How do we get our collaboration off to a good start?

  • Decide on the best method for your group to work together and which digital tools or platforms you’ll use to communicate, develop content and interact.
  • Take time to introduce yourself, including name, background and what skills you will bring to the group.
  • Exchange relevant contact details such as email address or phone numbers.
  • Identify roles and responsibilities of group members for that session or throughout the group project.
  • Assign some initial tasks and create a timeline of due dates – make sure all group members agree on the dates.
  • Always follow up meetings with a communication summarising the actions to be undertaken.

How do we run a productive collaboration session?

  • The designated leader can share an agenda and a draft plan for the group meeting beforehand which may include suggested time frames, specific topics, tasks and goals.
  • Before the meeting, each group member checks the agenda and draft plan and completes any preparative work such as reviewing notes and reading assignment prompts.
  • Go through the plan and collaborate on the topics, and tasks that were set for the session. Try to stick to the suggested times to ensure you achieve the desired outcomes.
  • During the session, use the agenda as a guide to collaborate on the topics. Discuss your ideas respectfully and openly while listening to other group members’ perspectives as this will lead to better work quality.
  • The last 10 minutes of the session can be used to go over any key concepts that members are finding difficult or need help with.
  • Don’t forget to decide on the goals and tasks for the next session before you conclude your session.
  • Tip: Not every session needs to be synchronous in nature, by selecting a collaboration platform such as Microsoft Teams you can communicate at any time when it is convenient for you.

How do we engage with others and work with potential conflicts?

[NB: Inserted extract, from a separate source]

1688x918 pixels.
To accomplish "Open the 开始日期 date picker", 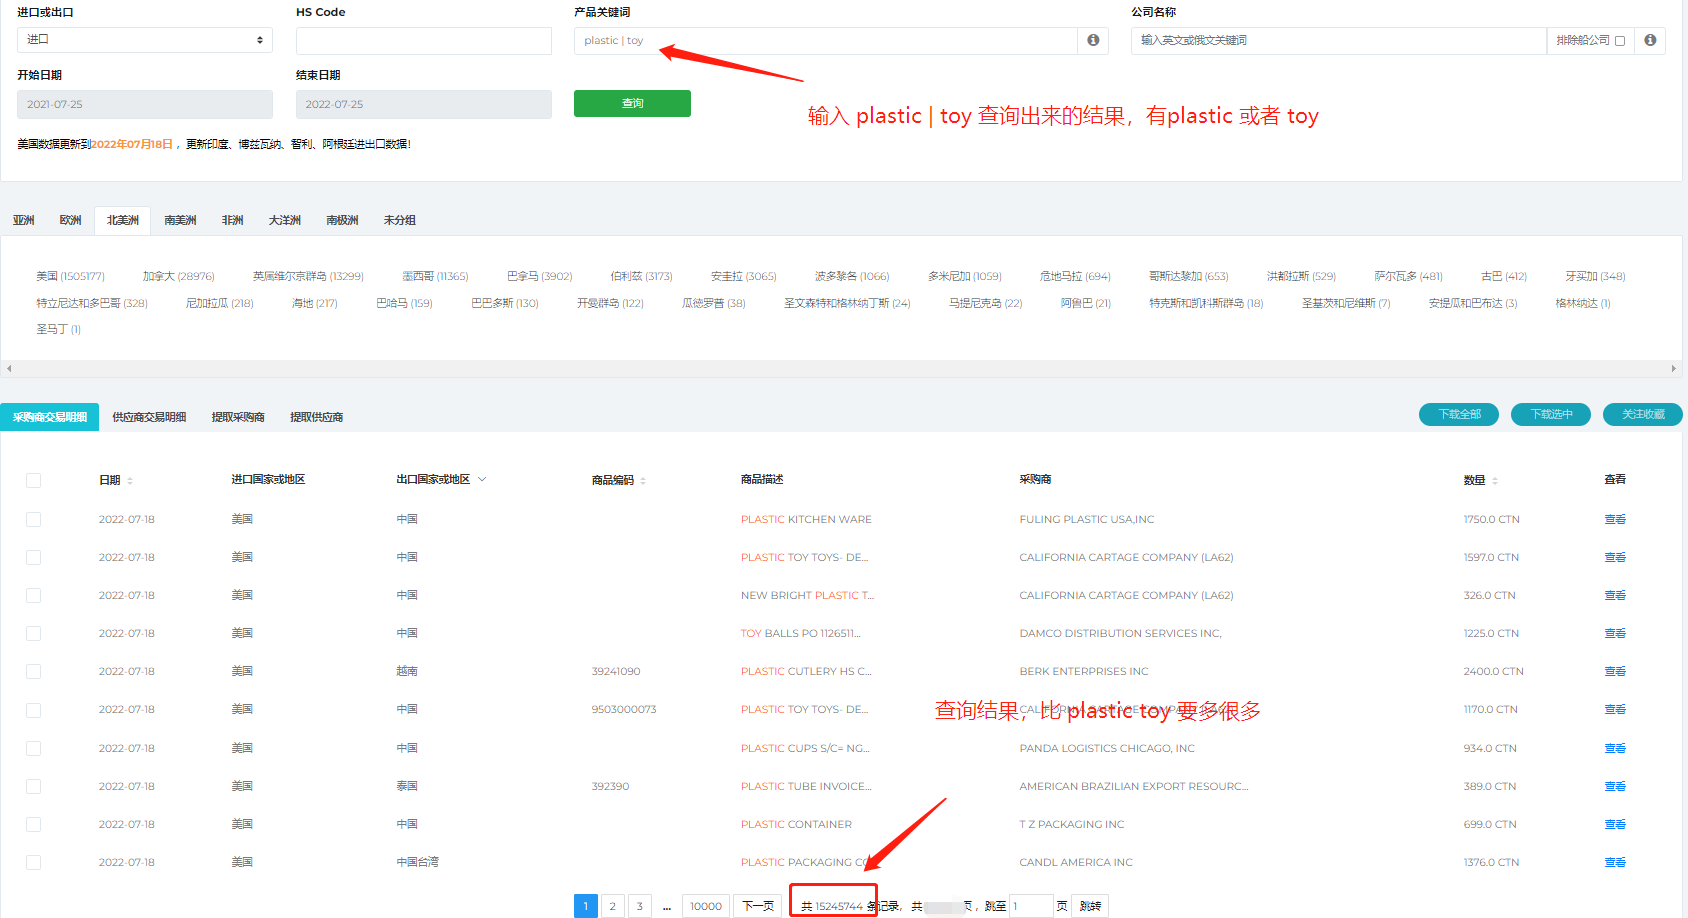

  • Be open to giving and receiving feedback that is constructive and considerate and remember to ask plenty of questions.
  • Be respectful of the ideas of other group members as this will enable you to build your understanding of other perspectives, key ideas and concepts.
  • Show that you have heard other members’ ideas and then present your own.
  • Working in a group requires negotiation and interpersonal skills and you might like to talk about what these skills look like in your discussion with peers.
  • If the conflict that arises is no longer constructive, take a break to diffuse the situation and recollect your thoughts. Reconnect at a later stage and when everyone can contribute to the group constructively.
  • When you reconnect with your group, consider finding common ground that all group members agree on, for example, a common aim may be to get a good grade on the assignment.
  • After finding common ground, share your opinion objectively using concrete examples and evidence where possible. This will add to your credibility. While sharing your views, remain open to the viewpoints of others.
  • A situation may arise within your group where a group member is not completing their share of the work. It is important that you approach the group member in a respectful manner. You can refer them back to the division of tasks and the agreed timeline.